Die Bundeswehr will für mehr als 800 Millionen Euro neue Spionagesatelliten kaufen. Der Haushaltsausschuss des Bundestages soll das Geld dafür am Mittwoch dieser Woche in seiner letzten Sitzung vor der Sommerpause bewilligen. Ab 2019 sollen drei neuen Himmelsspäher dem Kommando Strategische Aufklärung in Gelsdorf und dem Bundesnachrichtendienst hochpräzise Radarbilder von fast jedem Punkt der Erdoberfläche liefern.

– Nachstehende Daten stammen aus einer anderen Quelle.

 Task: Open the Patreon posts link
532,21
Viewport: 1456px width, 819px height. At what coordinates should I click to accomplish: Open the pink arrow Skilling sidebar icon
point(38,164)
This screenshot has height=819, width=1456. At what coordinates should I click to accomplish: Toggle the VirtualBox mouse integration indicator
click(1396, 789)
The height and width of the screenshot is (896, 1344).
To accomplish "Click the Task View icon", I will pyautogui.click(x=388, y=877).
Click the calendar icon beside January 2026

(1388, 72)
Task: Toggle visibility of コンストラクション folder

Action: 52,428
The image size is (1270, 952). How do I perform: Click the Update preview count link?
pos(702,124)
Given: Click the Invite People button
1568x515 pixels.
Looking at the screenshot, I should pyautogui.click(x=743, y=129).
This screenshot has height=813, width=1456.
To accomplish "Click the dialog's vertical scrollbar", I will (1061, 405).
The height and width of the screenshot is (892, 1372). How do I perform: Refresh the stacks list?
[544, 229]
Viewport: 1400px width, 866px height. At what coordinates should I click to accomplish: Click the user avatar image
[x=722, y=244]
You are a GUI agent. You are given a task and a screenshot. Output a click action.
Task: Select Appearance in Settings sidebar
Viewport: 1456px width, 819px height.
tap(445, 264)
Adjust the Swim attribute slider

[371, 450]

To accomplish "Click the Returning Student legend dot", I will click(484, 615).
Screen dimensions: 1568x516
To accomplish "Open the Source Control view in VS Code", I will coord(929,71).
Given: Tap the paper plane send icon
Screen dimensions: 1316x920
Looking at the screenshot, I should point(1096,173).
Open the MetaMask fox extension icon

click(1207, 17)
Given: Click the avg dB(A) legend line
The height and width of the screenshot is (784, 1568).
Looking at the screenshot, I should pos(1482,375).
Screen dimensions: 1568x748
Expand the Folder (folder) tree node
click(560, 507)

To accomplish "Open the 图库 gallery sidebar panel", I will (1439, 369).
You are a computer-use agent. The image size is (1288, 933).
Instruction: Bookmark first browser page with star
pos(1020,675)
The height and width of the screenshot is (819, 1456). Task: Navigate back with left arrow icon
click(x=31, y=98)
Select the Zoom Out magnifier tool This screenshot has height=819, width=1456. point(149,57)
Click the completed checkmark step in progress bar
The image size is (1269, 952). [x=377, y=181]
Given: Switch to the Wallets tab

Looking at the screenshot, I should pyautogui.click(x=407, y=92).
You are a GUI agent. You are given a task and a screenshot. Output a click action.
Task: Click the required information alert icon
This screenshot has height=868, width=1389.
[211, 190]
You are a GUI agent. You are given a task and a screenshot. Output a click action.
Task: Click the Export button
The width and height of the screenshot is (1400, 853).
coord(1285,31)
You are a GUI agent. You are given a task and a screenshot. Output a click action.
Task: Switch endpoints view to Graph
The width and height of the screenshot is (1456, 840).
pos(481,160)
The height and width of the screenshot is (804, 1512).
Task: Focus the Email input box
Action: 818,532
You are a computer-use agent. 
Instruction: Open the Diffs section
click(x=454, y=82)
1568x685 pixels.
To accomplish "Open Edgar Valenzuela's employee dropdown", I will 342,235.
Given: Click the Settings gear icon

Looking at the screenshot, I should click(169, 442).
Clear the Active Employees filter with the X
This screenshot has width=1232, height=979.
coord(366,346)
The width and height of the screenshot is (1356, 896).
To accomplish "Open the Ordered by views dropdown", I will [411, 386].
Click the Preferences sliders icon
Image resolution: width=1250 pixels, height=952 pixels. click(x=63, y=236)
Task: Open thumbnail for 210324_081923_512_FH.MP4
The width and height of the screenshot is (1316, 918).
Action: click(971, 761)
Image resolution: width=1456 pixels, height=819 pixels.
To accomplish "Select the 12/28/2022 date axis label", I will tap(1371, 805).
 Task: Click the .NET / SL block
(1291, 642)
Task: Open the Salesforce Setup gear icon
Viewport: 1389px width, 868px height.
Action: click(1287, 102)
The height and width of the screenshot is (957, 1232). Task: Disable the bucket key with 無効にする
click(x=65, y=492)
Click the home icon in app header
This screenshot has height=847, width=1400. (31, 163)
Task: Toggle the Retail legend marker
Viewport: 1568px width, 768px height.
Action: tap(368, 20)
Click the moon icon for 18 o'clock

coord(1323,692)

Das neue Satellitensystem heißt SARah und besteht aus drei Spähern. Sie sollen die fünf heute vorhandenen Klein-Satelliten des Systems SAR-Lupe zunächst ergänzen und später ersetzen. Die SAR-Lupe-Späher umkreisen seit Ende 2007 die Erde in 496 Kilometern Höhe und liefern schon heute bei Tag und Nacht, jedem Wetter und auch durch eine geschlossene Wolkendecke hindurch höchst präzise Radarbilder von Zielen auf der Erdoberfläche. Von jedem Ziel werden mehrere Aufnahmen aus verschiedenen Winkeln gemacht, die Bilder werden an die Bodenstation im rheinischen Gelsdorf, dem Sitz des Kommandos Strategische Aufklärung, gesandt und verarbeitet. Sie sind präzise genug, um Gegenstände erkennen zu können, die nur einen halben bis einen Meter groß sind. Deutschland gehörte neben den USA und Russland zu den ersten Ländern, die solche Radarsatelliten zu Aufklärungszwecken nutzten. Die technische Lebensdauer der Satelliten endet nach zehn Jahren in der zweiten Hälfte dieses Jahrzehnts. Jetzt soll Ersatz geschaffen werden.

Die drei neuen Satelliten des neuen Systems SARah sollen mit „erweiterten Fähigkeiten, insbesondere hinsichtlich verbesserter Auflösung, Bildgröße und Anzahl“ ausgestattet sein, so teilte es die Bundesregierung den Abgeordneten des Haushaltsausschusses mit. Vor allem geht es darum, künftig mehr und noch genauere Bilder mit einem flexibel nutzbaren System bereitstellen zu können. Das sollen zwei unterschiedliche Satellitentypen ermöglichen. Zwei der Späher beruhen auch künftig auf der Reflektortechnologie, die schon bei SAR-Upe zum Einsatz kam. Sie werden die Erde in rund 500 Kilometern Höhe umkreisen. Der dritte Satellit aber fliegt künftig höher, in rund 750 Kilometern, und nutzt ein Phased Array-Radar.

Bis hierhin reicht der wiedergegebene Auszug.